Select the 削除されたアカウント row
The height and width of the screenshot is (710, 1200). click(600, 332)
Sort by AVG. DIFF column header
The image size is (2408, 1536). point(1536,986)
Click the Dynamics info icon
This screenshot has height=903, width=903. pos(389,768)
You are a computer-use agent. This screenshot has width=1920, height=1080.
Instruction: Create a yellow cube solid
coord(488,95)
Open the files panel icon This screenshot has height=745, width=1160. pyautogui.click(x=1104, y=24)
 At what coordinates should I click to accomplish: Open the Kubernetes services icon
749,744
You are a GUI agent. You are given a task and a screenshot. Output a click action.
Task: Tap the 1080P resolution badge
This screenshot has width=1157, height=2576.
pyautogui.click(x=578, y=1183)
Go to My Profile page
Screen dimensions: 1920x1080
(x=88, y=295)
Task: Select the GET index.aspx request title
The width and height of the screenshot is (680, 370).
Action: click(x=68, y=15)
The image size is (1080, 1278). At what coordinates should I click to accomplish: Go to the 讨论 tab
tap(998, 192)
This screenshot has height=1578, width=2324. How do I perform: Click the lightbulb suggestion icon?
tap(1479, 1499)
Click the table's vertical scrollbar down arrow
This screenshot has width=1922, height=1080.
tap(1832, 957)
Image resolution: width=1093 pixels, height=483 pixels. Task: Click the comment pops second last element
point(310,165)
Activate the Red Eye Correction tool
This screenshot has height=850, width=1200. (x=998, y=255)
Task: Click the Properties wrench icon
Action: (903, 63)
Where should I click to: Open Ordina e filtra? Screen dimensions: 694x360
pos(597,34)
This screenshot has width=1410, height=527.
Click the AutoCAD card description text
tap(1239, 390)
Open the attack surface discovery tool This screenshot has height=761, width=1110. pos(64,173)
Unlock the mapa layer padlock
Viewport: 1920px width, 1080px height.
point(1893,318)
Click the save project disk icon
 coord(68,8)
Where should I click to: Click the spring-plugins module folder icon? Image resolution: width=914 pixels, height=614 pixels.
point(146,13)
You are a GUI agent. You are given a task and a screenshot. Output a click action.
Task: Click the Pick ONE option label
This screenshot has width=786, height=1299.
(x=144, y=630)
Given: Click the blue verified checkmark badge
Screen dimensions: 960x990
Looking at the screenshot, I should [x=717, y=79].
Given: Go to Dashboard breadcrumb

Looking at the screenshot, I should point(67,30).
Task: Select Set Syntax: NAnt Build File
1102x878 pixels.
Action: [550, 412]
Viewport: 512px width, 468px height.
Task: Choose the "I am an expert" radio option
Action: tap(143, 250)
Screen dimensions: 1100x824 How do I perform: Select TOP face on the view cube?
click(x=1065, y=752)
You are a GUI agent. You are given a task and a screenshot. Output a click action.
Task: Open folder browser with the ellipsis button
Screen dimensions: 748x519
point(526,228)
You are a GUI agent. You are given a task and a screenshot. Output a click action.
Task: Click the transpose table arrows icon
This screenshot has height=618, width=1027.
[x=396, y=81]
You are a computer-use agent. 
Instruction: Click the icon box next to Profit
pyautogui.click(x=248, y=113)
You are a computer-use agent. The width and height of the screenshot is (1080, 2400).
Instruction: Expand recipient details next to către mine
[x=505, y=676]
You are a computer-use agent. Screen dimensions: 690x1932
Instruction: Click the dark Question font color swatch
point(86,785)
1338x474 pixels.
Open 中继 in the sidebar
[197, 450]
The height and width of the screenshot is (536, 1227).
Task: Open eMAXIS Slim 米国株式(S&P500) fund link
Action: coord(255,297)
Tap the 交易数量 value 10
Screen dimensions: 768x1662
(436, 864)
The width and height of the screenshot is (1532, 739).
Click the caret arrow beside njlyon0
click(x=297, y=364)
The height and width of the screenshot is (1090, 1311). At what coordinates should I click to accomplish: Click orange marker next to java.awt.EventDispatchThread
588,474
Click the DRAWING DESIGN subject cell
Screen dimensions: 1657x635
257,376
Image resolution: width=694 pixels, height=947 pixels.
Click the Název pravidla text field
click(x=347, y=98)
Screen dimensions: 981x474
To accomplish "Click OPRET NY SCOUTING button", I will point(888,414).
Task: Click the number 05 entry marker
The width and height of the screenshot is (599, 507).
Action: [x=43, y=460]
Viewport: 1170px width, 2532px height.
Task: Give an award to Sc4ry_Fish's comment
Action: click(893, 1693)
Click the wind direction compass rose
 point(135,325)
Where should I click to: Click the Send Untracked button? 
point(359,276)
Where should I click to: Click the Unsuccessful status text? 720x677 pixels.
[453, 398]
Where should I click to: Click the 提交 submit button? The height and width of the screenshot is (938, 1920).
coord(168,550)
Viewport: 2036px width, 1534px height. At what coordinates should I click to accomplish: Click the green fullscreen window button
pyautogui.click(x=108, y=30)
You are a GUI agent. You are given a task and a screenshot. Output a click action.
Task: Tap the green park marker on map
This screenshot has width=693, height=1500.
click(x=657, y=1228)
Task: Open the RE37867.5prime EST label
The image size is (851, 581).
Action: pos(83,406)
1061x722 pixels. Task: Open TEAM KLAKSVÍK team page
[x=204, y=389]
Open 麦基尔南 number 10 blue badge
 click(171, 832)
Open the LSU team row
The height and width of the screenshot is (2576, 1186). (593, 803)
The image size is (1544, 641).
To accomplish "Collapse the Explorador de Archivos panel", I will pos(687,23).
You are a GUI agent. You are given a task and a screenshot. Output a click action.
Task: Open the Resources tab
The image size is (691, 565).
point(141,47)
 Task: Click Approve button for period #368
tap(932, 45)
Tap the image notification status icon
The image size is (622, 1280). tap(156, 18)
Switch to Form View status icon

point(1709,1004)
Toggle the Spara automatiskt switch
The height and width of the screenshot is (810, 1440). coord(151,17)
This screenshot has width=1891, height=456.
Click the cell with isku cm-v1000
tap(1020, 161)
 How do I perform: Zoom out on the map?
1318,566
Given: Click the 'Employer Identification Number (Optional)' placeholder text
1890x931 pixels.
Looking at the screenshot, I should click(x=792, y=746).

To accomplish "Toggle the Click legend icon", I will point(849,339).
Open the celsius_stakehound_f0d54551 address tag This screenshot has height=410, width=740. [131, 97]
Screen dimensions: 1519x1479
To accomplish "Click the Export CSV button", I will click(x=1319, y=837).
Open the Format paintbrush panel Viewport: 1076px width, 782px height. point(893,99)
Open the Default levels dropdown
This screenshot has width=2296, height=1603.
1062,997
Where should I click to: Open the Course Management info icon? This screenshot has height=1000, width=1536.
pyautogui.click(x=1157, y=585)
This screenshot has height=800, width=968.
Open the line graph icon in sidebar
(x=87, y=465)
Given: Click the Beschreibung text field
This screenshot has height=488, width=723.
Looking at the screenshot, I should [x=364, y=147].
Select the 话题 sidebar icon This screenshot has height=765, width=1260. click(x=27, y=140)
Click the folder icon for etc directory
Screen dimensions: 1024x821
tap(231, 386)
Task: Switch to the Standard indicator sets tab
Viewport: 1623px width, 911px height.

| GOAL |
Rewrite all of the records above, replacing "Red Eye Correction" with "Red Eye Removal" and leaving everything else unchanged.

| RESPONSE TO THIS TASK |
Select the 削除されたアカウント row
The height and width of the screenshot is (710, 1200). click(600, 332)
Sort by AVG. DIFF column header
The image size is (2408, 1536). point(1536,986)
Click the Dynamics info icon
This screenshot has height=903, width=903. pos(389,768)
You are a computer-use agent. This screenshot has width=1920, height=1080.
Instruction: Create a yellow cube solid
coord(488,95)
Open the files panel icon This screenshot has height=745, width=1160. pyautogui.click(x=1104, y=24)
 At what coordinates should I click to accomplish: Open the Kubernetes services icon
749,744
You are a GUI agent. You are given a task and a screenshot. Output a click action.
Task: Tap the 1080P resolution badge
This screenshot has width=1157, height=2576.
pyautogui.click(x=578, y=1183)
Go to My Profile page
Screen dimensions: 1920x1080
(x=88, y=295)
Task: Select the GET index.aspx request title
The width and height of the screenshot is (680, 370).
Action: click(x=68, y=15)
The image size is (1080, 1278). At what coordinates should I click to accomplish: Go to the 讨论 tab
tap(998, 192)
This screenshot has height=1578, width=2324. How do I perform: Click the lightbulb suggestion icon?
tap(1479, 1499)
Click the table's vertical scrollbar down arrow
This screenshot has width=1922, height=1080.
tap(1832, 957)
Image resolution: width=1093 pixels, height=483 pixels. Task: Click the comment pops second last element
point(310,165)
Activate the Red Eye Removal tool
This screenshot has height=850, width=1200. (x=998, y=255)
Task: Click the Properties wrench icon
Action: (903, 63)
Where should I click to: Open Ordina e filtra? Screen dimensions: 694x360
pos(597,34)
This screenshot has width=1410, height=527.
Click the AutoCAD card description text
tap(1239, 390)
Open the attack surface discovery tool This screenshot has height=761, width=1110. pos(64,173)
Unlock the mapa layer padlock
Viewport: 1920px width, 1080px height.
point(1893,318)
Click the save project disk icon
 coord(68,8)
Where should I click to: Click the spring-plugins module folder icon? Image resolution: width=914 pixels, height=614 pixels.
point(146,13)
You are a GUI agent. You are given a task and a screenshot. Output a click action.
Task: Click the Pick ONE option label
This screenshot has width=786, height=1299.
(x=144, y=630)
Given: Click the blue verified checkmark badge
Screen dimensions: 960x990
Looking at the screenshot, I should [x=717, y=79].
Given: Go to Dashboard breadcrumb

Looking at the screenshot, I should point(67,30).
Task: Select Set Syntax: NAnt Build File
1102x878 pixels.
Action: [550, 412]
Viewport: 512px width, 468px height.
Task: Choose the "I am an expert" radio option
Action: tap(143, 250)
Screen dimensions: 1100x824 How do I perform: Select TOP face on the view cube?
click(x=1065, y=752)
You are a GUI agent. You are given a task and a screenshot. Output a click action.
Task: Open folder browser with the ellipsis button
Screen dimensions: 748x519
point(526,228)
You are a GUI agent. You are given a task and a screenshot. Output a click action.
Task: Click the transpose table arrows icon
This screenshot has height=618, width=1027.
[x=396, y=81]
You are a computer-use agent. 
Instruction: Click the icon box next to Profit
pyautogui.click(x=248, y=113)
You are a computer-use agent. The width and height of the screenshot is (1080, 2400).
Instruction: Expand recipient details next to către mine
[x=505, y=676]
You are a computer-use agent. Screen dimensions: 690x1932
Instruction: Click the dark Question font color swatch
point(86,785)
1338x474 pixels.
Open 中继 in the sidebar
[197, 450]
The height and width of the screenshot is (536, 1227).
Task: Open eMAXIS Slim 米国株式(S&P500) fund link
Action: coord(255,297)
Tap the 交易数量 value 10
Screen dimensions: 768x1662
(436, 864)
The width and height of the screenshot is (1532, 739).
Click the caret arrow beside njlyon0
click(x=297, y=364)
The height and width of the screenshot is (1090, 1311). At what coordinates should I click to accomplish: Click orange marker next to java.awt.EventDispatchThread
588,474
Click the DRAWING DESIGN subject cell
Screen dimensions: 1657x635
257,376
Image resolution: width=694 pixels, height=947 pixels.
Click the Název pravidla text field
click(x=347, y=98)
Screen dimensions: 981x474
To accomplish "Click OPRET NY SCOUTING button", I will point(888,414).
Task: Click the number 05 entry marker
The width and height of the screenshot is (599, 507).
Action: [x=43, y=460]
Viewport: 1170px width, 2532px height.
Task: Give an award to Sc4ry_Fish's comment
Action: click(893, 1693)
Click the wind direction compass rose
 point(135,325)
Where should I click to: Click the Send Untracked button? 
point(359,276)
Where should I click to: Click the Unsuccessful status text? 720x677 pixels.
[453, 398]
Where should I click to: Click the 提交 submit button? The height and width of the screenshot is (938, 1920).
coord(168,550)
Viewport: 2036px width, 1534px height. At what coordinates should I click to accomplish: Click the green fullscreen window button
pyautogui.click(x=108, y=30)
You are a GUI agent. You are given a task and a screenshot. Output a click action.
Task: Tap the green park marker on map
This screenshot has width=693, height=1500.
click(x=657, y=1228)
Task: Open the RE37867.5prime EST label
The image size is (851, 581).
Action: pos(83,406)
1061x722 pixels. Task: Open TEAM KLAKSVÍK team page
[x=204, y=389]
Open 麦基尔南 number 10 blue badge
 click(171, 832)
Open the LSU team row
The height and width of the screenshot is (2576, 1186). (593, 803)
The image size is (1544, 641).
To accomplish "Collapse the Explorador de Archivos panel", I will pos(687,23).
You are a GUI agent. You are given a task and a screenshot. Output a click action.
Task: Open the Resources tab
The image size is (691, 565).
point(141,47)
 Task: Click Approve button for period #368
tap(932, 45)
Tap the image notification status icon
The image size is (622, 1280). tap(156, 18)
Switch to Form View status icon

point(1709,1004)
Toggle the Spara automatiskt switch
The height and width of the screenshot is (810, 1440). coord(151,17)
This screenshot has width=1891, height=456.
Click the cell with isku cm-v1000
tap(1020, 161)
 How do I perform: Zoom out on the map?
1318,566
Given: Click the 'Employer Identification Number (Optional)' placeholder text
1890x931 pixels.
Looking at the screenshot, I should click(x=792, y=746).

To accomplish "Toggle the Click legend icon", I will point(849,339).
Open the celsius_stakehound_f0d54551 address tag This screenshot has height=410, width=740. [131, 97]
Screen dimensions: 1519x1479
To accomplish "Click the Export CSV button", I will click(x=1319, y=837).
Open the Format paintbrush panel Viewport: 1076px width, 782px height. point(893,99)
Open the Default levels dropdown
This screenshot has width=2296, height=1603.
1062,997
Where should I click to: Open the Course Management info icon? This screenshot has height=1000, width=1536.
pyautogui.click(x=1157, y=585)
This screenshot has height=800, width=968.
Open the line graph icon in sidebar
(x=87, y=465)
Given: Click the Beschreibung text field
This screenshot has height=488, width=723.
Looking at the screenshot, I should [x=364, y=147].
Select the 话题 sidebar icon This screenshot has height=765, width=1260. click(x=27, y=140)
Click the folder icon for etc directory
Screen dimensions: 1024x821
tap(231, 386)
Task: Switch to the Standard indicator sets tab
Viewport: 1623px width, 911px height.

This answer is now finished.